José María Aznar, sancionado por Hacienda "José María Aznar, sancionado por Hacienda"

La economía tampoco ha crecido. Ni se espera que lo haga, con gobierno o sin él. Tal y como anunciaba el Ministro de Economía en funciones, Luis de Guindos, en referencia a la previsión del PIB de 2016, España bajará tres décimas y tan solo crecerá un 2,7%. La previsión de 2017 también bajará cinco décimas, de 2,9% al 2,4%, según el ministro por la "desaleceración global". Con los Presupuestos Generales del Estado de 2016 ya aprobados, las prediciones del Ministro en funciones parecen inevitables.

Entonces, ¿nos beneficia en algo no tener gobierno? No. La política es un mecanismo que puede permitirse moverse por inercia durante cierto tiempo pero es necesario un gobierno con ligera estabilidad para que el sistema funcione, para bien o para mal. Además, el mantenimiento de un gobierno en funciones que, sin embargo, no puede gobernar, también es un gasto considerable para las arcas públicas. 

Gobernar sin gobierno, la monarquía parlamentaria tampoco ayuda

En el caso de que en los siguientes comicios no hubiera acuerdo de gobernabilidad, la situación política española se prolongaría hasta investir a un candidato o repetirse unas nuevas elecciones.
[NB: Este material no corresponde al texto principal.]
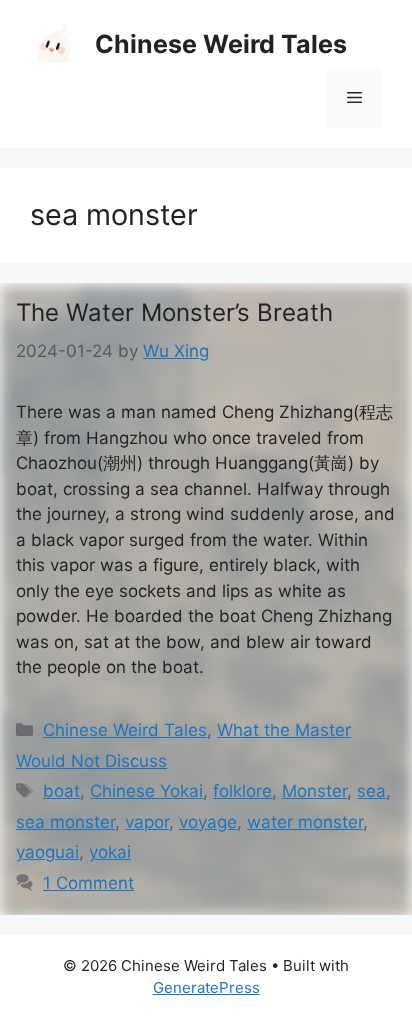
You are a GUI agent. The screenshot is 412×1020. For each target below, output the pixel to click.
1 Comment (88, 883)
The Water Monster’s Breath (174, 312)
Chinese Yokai (146, 791)
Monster (314, 791)
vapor (147, 822)
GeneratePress (206, 987)
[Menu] (354, 98)
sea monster (65, 822)
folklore (242, 791)
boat (61, 791)
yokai (110, 852)
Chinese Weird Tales (221, 44)
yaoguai (47, 852)
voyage (208, 822)
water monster (305, 822)
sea (371, 791)
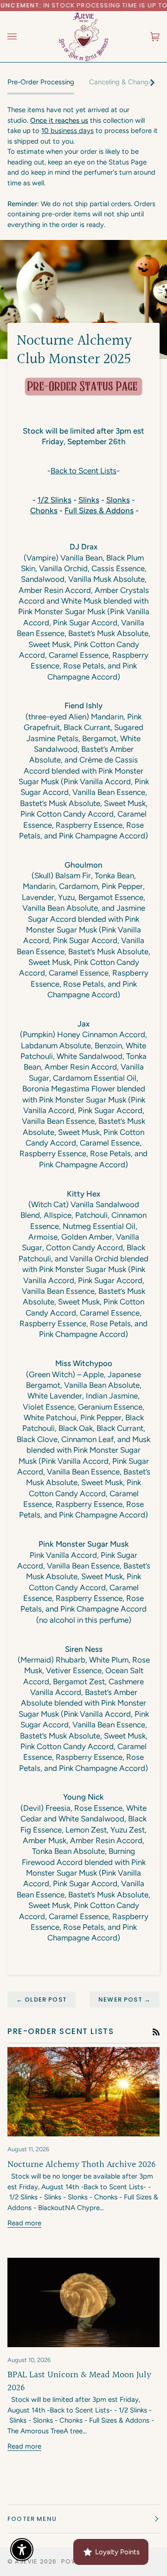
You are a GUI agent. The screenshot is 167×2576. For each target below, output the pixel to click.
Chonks (44, 510)
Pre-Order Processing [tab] (40, 82)
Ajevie (26, 2561)
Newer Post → (124, 1999)
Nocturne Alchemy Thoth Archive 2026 (81, 2164)
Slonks (118, 499)
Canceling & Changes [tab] (122, 82)
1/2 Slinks (54, 499)
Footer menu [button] (32, 2518)
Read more (24, 2223)
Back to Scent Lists (83, 470)
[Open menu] (21, 36)
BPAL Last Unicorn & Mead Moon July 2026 (79, 2381)
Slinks (88, 499)
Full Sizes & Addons (99, 510)
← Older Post (41, 1999)
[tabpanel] (83, 167)
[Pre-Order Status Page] (83, 387)
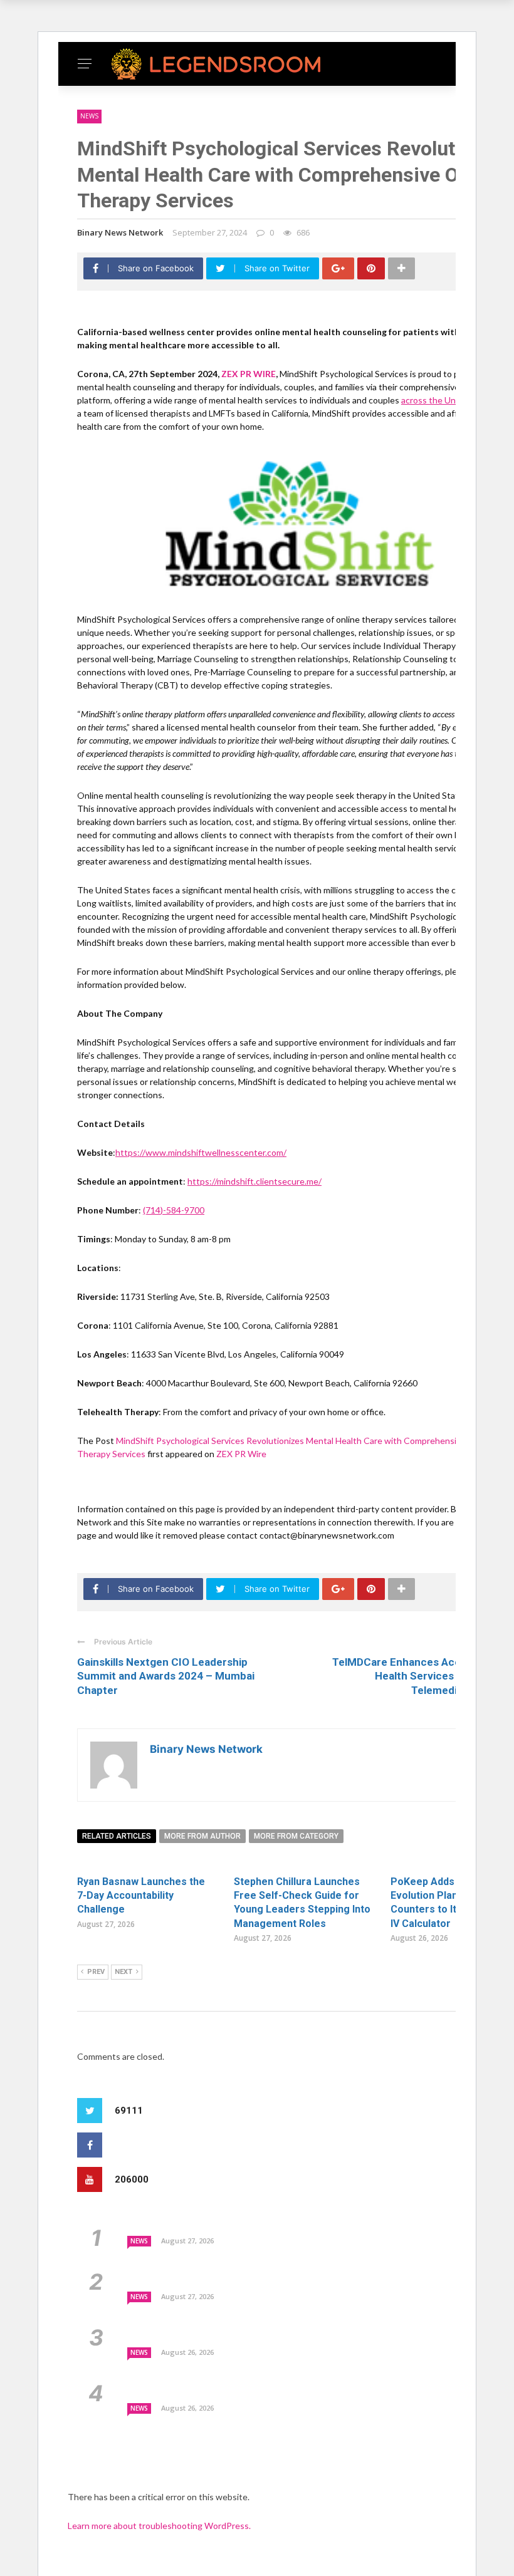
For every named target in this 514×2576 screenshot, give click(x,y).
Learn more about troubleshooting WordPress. (159, 2525)
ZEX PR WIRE (248, 373)
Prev (96, 1972)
España es una monarquía parlamentaria, por lo que el Rey es el Jefe del Estado. Tal y como recoge la Constitución, el Rey tiene el deber de desempeñar algunas funciones para el arbitraje y moderación del funcionamiento regular de las instituciones. En este caso, Felipe VI además de proponer un candidato, puede tomar medidas para desatascar el clima de ingobernabilidad. Por ejemplo, el Rey tiene el poder de convocar y disolver las Cortes Generales así como hacerlo con las elecciones por real decreto de disolución.

¿Puede hacer algo más mientras no haya gobierno? No. De hecho, aunque las competencias del gobierno en funciones sean muy limitadas, en caso de necesidad podrían tomar decisiones de carácter nacional si la situación lo exige. Cada paso político de Felipe VI tiene que ser reclamado por el presidente del gobierno o aprobado por las Cortes Generales, por lo que la última palabra siempre la tienen los políticos.